** YOUR TASK **
Using only the entries below, output the lines starting at the one containing "The height and" and ending at the one containing "the 跳转 jump", exactly and inclusive of both, omitting the pictures.

** MATERIAL PROVIDED **

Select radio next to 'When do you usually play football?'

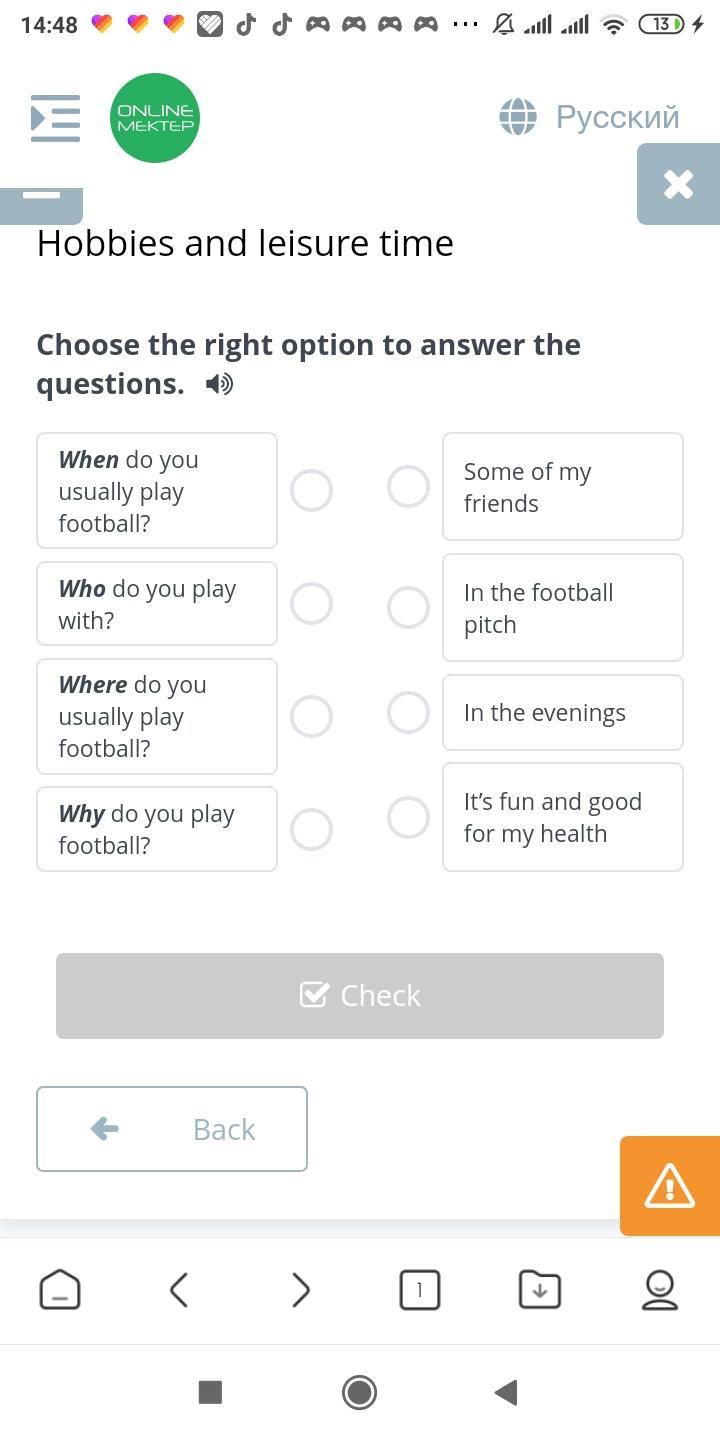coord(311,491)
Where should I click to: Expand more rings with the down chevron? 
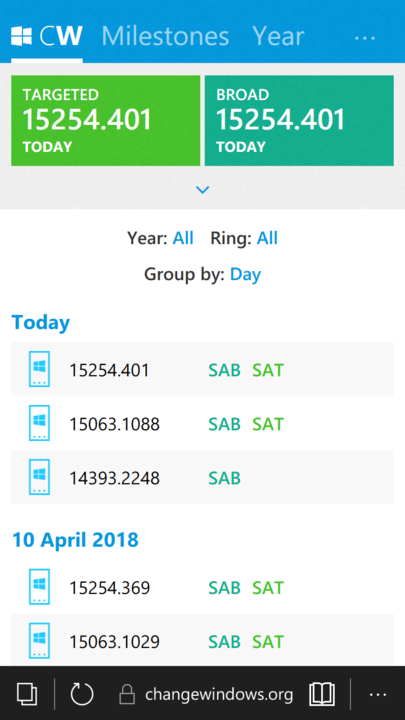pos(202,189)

---

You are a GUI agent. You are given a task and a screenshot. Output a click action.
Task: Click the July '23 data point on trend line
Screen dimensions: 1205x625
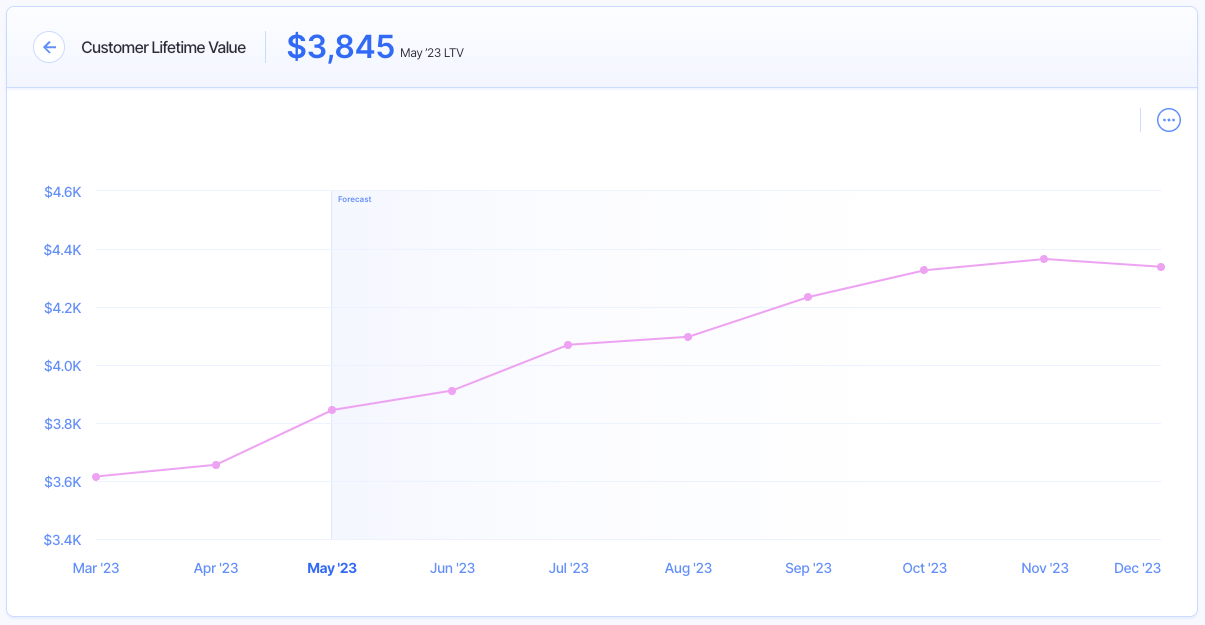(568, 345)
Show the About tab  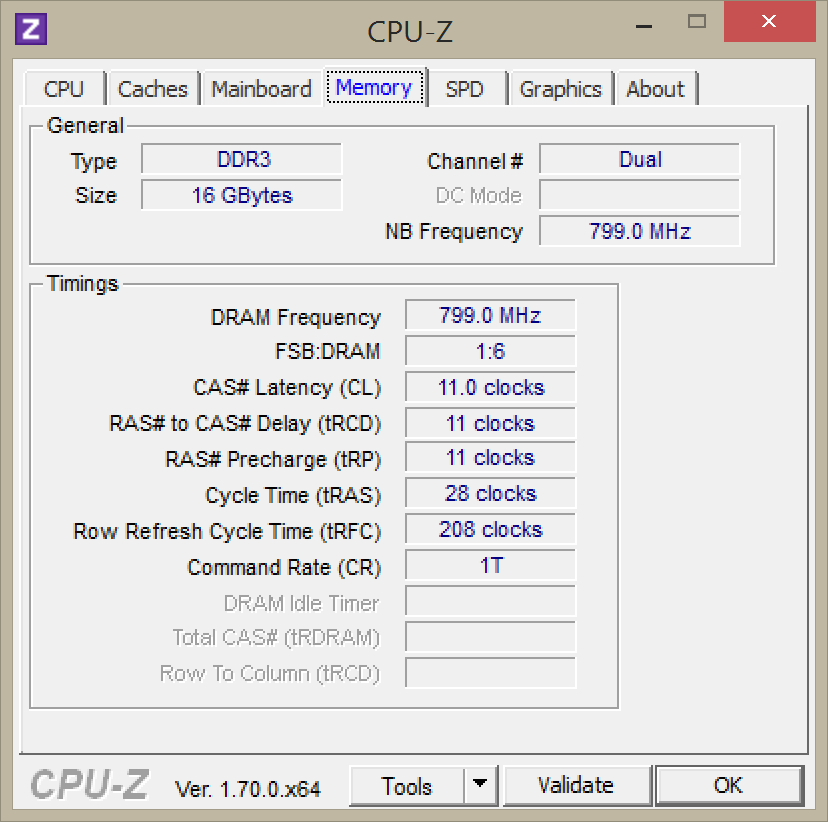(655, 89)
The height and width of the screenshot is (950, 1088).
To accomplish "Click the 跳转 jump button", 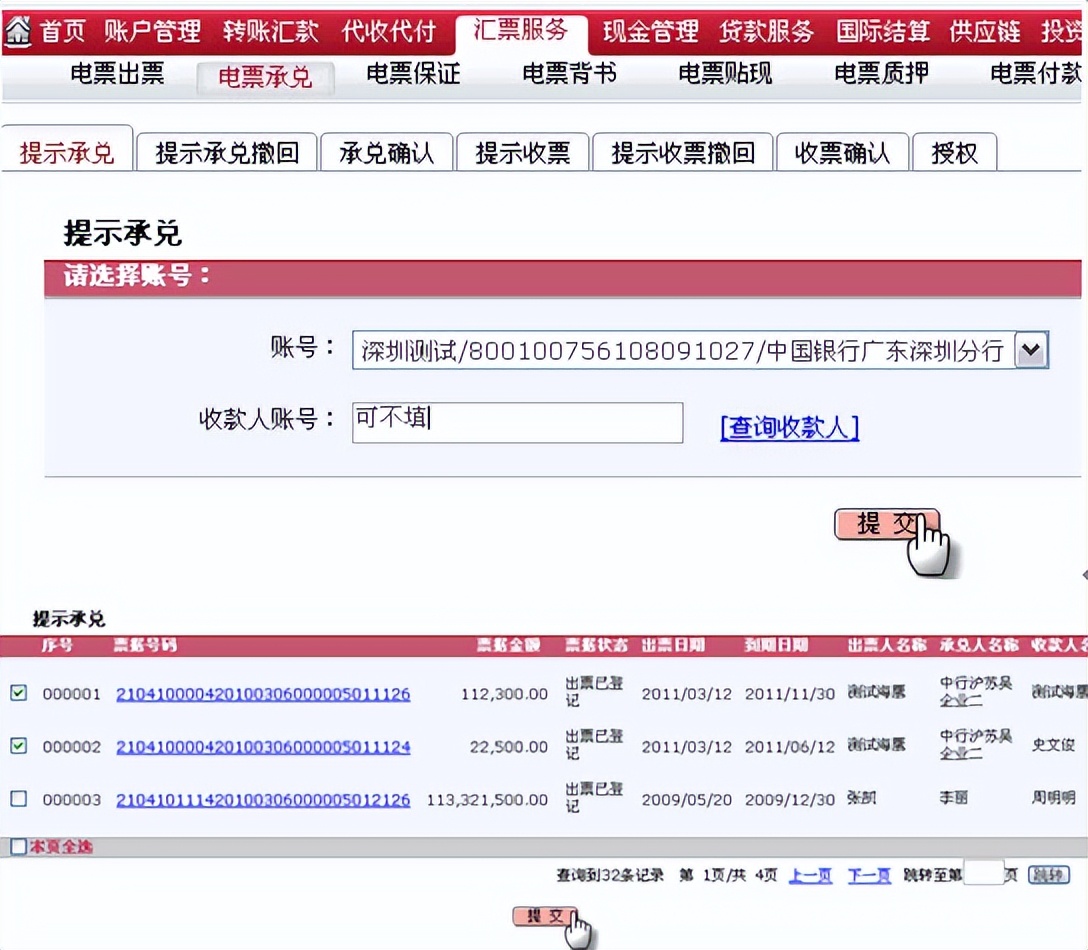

* * *

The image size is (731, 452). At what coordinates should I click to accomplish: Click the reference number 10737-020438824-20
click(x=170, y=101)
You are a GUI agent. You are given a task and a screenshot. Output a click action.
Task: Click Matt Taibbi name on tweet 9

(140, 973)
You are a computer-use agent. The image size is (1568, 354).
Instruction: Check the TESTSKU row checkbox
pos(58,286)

** EXERCISE RESPONSE **
The height and width of the screenshot is (950, 1088).
To accomplish "Click the 跳转 jump button", 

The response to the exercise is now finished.